Honoring our Children by Honoring our Traditions: Ysleta del Sur Pueblo
Leah Lopez and Mary Sue Soto
This presentation will focus on how the National Indian Child Welfare Association's Positive Indian Parenting training model was used at Ysleta del Sur Pueblo (YDSP). Participants will learn about this unique curriculum that focuses on traditional ways of parenting, how it was tailored to fit YDSP's community and how it can be used in their own community.
Incorporating Culture and Tradition
Donna Humetewa Kaye
A participant’s healing often includes re-integration into the community and re-integration with one’s self. Cultural resources can be used to ground the self, reconnect with lost custom, and develop spiritual and cultural meaning that may have been lost or disregarded. Incorporation of culture into Drug Court or Healing to Wellness Court programming can take a variety of forms, from including cultural activities into the sanctions and incentives, to having a Wellness Court tribal name, to embedding treatment phases with cultural significance. Incorporation of custom and tradition can be especially important for Native participants, who often stem from a different worldview than that offered in standard drug court settings. This workshop will explore this different worldview, and strategies for incorporating custom and tradition into both Tribal Healing to Wellness Court and into State Drug Court programs.
Peer Positivity Group
Developed by Hope Works Counseling, the treatment providers for the Keweenaw Bay Indian Community Adult Healing to Wellness Court, Positive Peer Group (PPG) provides the peer support and moral reconation that is missing in conventional talk and group therapy. The peer participants’ primary role is to learn to accept responsibility and in turn, hold their peers accountable. The group’s foundational approach is built on Harry Vorath’s and Larry Brendtro’s Positive Peer Culture modality. The PPG approach helps participants gain self-worth, accept responsibility, develop dignity and honesty with themselves and others. PPG also teaches the participants to help each other versus enable each other.

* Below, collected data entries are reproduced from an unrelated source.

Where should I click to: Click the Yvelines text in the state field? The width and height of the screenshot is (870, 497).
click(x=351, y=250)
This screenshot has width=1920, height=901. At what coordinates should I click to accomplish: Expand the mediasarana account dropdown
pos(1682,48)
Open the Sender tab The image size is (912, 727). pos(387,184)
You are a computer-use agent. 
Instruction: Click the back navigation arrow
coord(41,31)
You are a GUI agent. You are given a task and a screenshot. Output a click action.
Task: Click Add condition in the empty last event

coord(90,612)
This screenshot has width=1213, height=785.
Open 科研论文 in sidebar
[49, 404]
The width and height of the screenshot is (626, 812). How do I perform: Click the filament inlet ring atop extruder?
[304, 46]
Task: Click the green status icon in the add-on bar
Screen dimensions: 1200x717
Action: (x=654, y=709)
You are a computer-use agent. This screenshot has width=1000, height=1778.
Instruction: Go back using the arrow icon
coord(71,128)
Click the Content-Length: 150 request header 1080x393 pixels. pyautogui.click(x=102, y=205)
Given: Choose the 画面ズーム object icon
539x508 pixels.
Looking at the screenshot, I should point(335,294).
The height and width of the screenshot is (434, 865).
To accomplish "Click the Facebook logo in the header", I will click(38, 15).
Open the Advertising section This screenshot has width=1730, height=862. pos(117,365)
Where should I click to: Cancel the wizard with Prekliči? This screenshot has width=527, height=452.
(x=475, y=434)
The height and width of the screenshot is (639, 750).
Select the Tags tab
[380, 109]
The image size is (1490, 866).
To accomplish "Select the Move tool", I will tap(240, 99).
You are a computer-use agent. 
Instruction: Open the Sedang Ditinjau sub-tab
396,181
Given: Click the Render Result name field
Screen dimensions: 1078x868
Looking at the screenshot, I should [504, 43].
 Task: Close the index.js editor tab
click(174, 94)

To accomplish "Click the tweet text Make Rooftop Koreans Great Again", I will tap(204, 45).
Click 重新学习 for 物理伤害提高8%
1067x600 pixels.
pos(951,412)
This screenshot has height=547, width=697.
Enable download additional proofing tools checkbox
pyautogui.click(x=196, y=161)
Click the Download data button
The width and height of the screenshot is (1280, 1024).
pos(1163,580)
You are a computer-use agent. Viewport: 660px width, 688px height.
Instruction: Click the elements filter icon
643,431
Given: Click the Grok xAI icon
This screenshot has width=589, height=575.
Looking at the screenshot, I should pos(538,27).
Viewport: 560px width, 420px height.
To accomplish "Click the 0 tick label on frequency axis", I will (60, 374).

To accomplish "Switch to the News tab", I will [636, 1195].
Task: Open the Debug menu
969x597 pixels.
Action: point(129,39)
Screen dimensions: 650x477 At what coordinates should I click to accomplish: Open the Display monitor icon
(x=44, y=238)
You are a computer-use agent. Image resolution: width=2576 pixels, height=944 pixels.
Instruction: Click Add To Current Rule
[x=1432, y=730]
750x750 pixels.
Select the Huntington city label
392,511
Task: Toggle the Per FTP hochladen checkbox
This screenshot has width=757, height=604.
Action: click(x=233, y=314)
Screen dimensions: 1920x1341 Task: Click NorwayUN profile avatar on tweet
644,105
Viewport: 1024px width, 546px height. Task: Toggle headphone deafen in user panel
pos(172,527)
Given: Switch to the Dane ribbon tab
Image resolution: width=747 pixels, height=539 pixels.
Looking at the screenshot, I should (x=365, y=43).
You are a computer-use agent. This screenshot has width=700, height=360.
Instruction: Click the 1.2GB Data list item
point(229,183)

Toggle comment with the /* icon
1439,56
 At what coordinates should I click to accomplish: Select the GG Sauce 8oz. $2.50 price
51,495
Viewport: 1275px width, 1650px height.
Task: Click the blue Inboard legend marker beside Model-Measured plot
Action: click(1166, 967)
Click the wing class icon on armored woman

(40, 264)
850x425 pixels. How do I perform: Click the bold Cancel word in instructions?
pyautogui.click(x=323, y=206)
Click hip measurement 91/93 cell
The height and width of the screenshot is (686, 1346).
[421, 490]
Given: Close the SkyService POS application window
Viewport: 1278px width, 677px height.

The participants are taught exactly how to challenge their own dysfunctional thinking that leads to detrimental behavior. The participants learn how to change that thinking to a functional healthy thought process ultimately leading to identifying behaviors before they cause problems. PPG integrates the Cognitive Behavioral Therapy (CBT) approaches to teach daily living skills, healthy communication skills, healthy relationship development, anger management , and trauma informed psycho-education, volunteer work, community outreach/ support, and positive parenting techniques.
Donna Humetewa Kaye
Tribal Healing to Wellness Courts break the western adversarial mold by focusing on the participant’s healing journey through team-based collaboration. The success of the Wellness Courts depends on the well-being of the team. However, despite all the best intentions and focus, all teams are prone to temporary bouts of dysfunction, miscommunication, turnover, and vicarious trauma. This workshop seeks to send teams off in a good way, by turning the attention inwards and reflecting upon what makes a team work, and strategies that we can all use to better serve our participants.